Direct injection of water vapor into the lower stratosphere through extreme convection: A case study for the summer 2019 in the mid latitudes

Water vapor is one of the strongest greenhouse gases of the atmosphere. Its driving role in the upper troposphere / lower stratosphere region (UTLS) for the radiation budget was shown by e.g. Riese et al., (2012). Despite its low abundance of 4 - 6 ppmv in the stratosphere, even small changes in its mixing ratio can leed to a positive feedback to global warming. To better understand changes and variability of water vapor in the lower stratosphere, we focus here on exchange processes from the moist troposphere to the dry stratosphere in the mid latitudes. These processes are caused by extreme vertical convection, which is expected to increase in intensity and frequency with progressive global climate change.
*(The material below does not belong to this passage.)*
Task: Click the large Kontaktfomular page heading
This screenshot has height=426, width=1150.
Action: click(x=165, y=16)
Within the MOSES (Modular Observation Solutions for Earth Systems) campaign in the summer of 2019, two extreme vertical convection events could be captured with balloon borne humidity sensors over the eastern part of Germany. The comparison of measurements before and after both events reveal distinct water vapor enhancements in the lower stratosphere and show that even in mid-latitudes over shooting convection can impact the water vapor mixing ratio in the UTLS. The measurements are compared with the Microwave Limb Sounder (MLS) data as well as ECMWF reanalysis data.
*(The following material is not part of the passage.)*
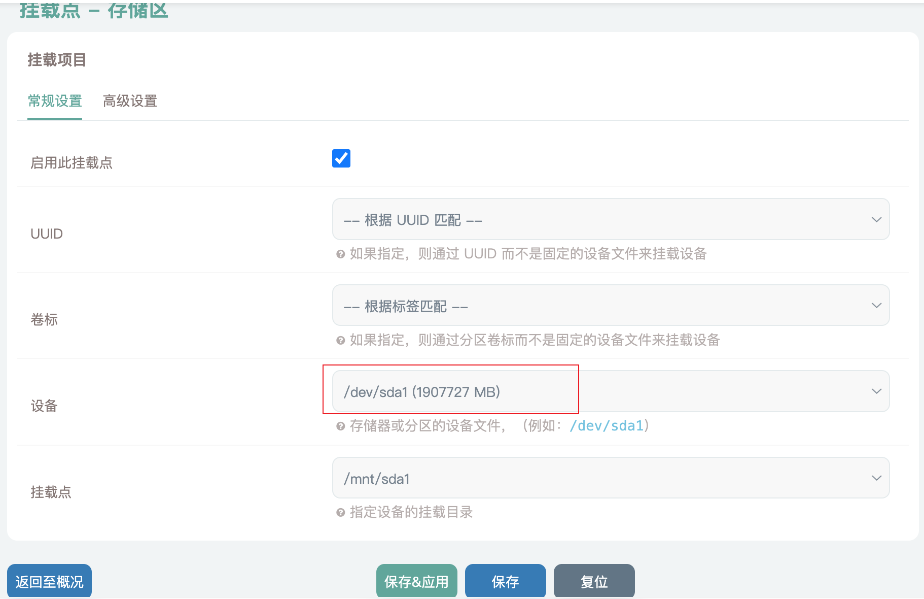Viewport: 924px width, 599px height.
Task: Expand the /dev/sda1 device dropdown
Action: coord(610,391)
We will show a deeper analysis of both events by using visible and infrared weather satellite images in combination with meteorological fields of ECMWF. Backward trajectories of the air masses with the enriched water vapor mixing ratios calculated with the CLAMS model and combined with the satellite images can confirm the convective origin. Additionally, we show the further development of this distinct water vapor filaments within the lower stratosphere in order to trace the transport and mixing process, based on an analysis of forward trajectories.